A supernatural walk is only possible in Him! If you don't believe this, then try to do it on your own and in your own power. Then watch God send you a pop test and listen to the words that fly out of your mouth before you can even catch them! We cannot walk as Christ walked in our own strength, but must continually (even moment by moment) maintain an attitude of humility manifested by a continual dependence upon the Spirit of Christ who alone can enable us to walk as “more than conquerors” in the face of the struggles, temptations, or tests God allows in our lives (Romans 8:37).

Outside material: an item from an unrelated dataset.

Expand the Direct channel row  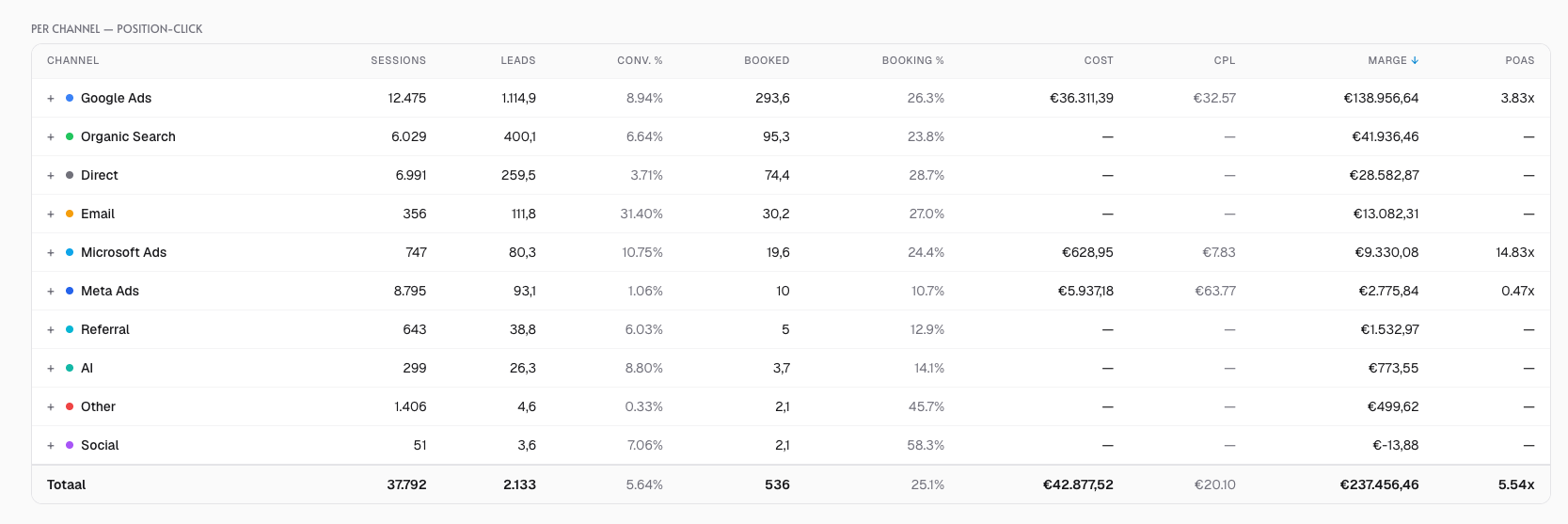[x=51, y=176]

The metaphor of a walk merely consists of two simple steps, repeated over and over again. If we have received Christ Himself in our inmost hearts, our new life will manifest its intimate acquaintance with Him by a walk of faith in Him. What are the implications of “walking in Christ?” Take a look…
Walking implies action. Our relationship with Jesus Christ is not to be confined to our closet; we must carry out into practical effect that which we believe. If a man walks in Christ, then he so acts as Christ would act; for Christ being in him, his hope, his love, his joy, his life, he is the reflex of the image of Jesus; and men say of that man or woman, "He is like his Master; he lives like Jesus Christ."

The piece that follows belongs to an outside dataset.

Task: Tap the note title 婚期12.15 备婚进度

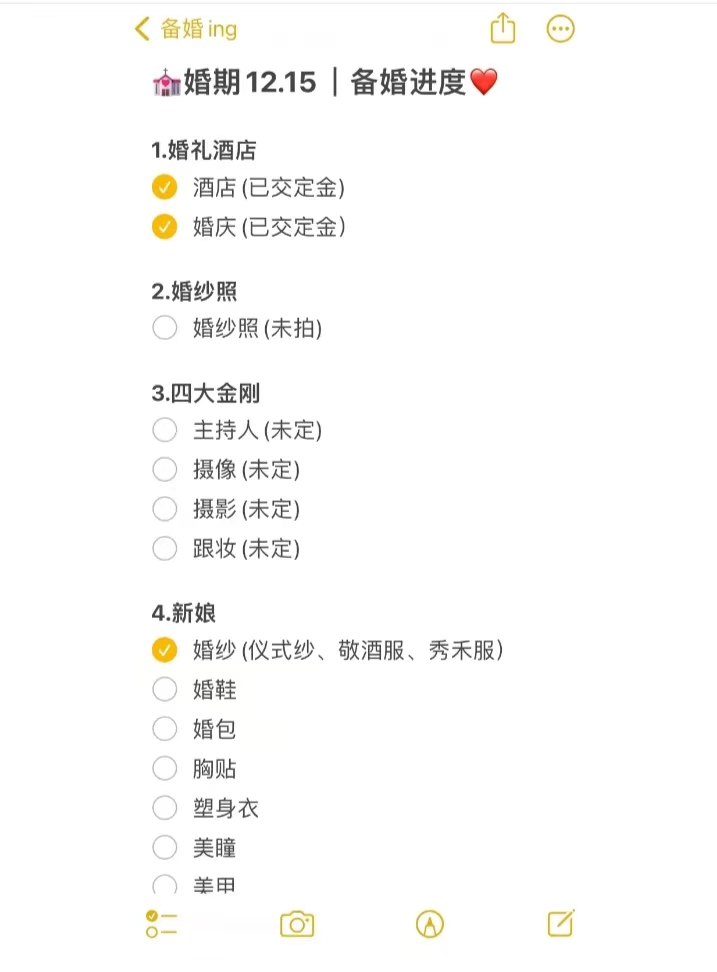Action: click(325, 82)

Walking signifies progress. "So walk in Him"; proceed from grace to grace, run forward until you reach the uttermost degree of knowledge that a man can attain concerning our Lord and Savior, Jesus Christ.
Walking implies continuance. There must be a perpetual abiding in Christ. How many Christians think that in the morning and evening they ought to come into the company of Jesus, but then give their hearts to the world all the day? This is a poor way to live. We should always be with Him, walking in His steps and doing His will according to His Word.
Walking also implies habit. When I speak of a man's walk and conversation, I mean his habits, the constant tenor of his life… his attitudes and his motives. How can we sometimes enjoy Christ, and then forget Him? How is it possible to acknowledge Him on Sunday and lose Him on Tuesday? This is not a habit. We must keep to Him, cling to Him, and never let Him go, but live and have our being in Him.
Walking with Christ may sometimes be frightening, but it is the only way to make progress in our spiritual development. You cannot run the race until you learn to walk.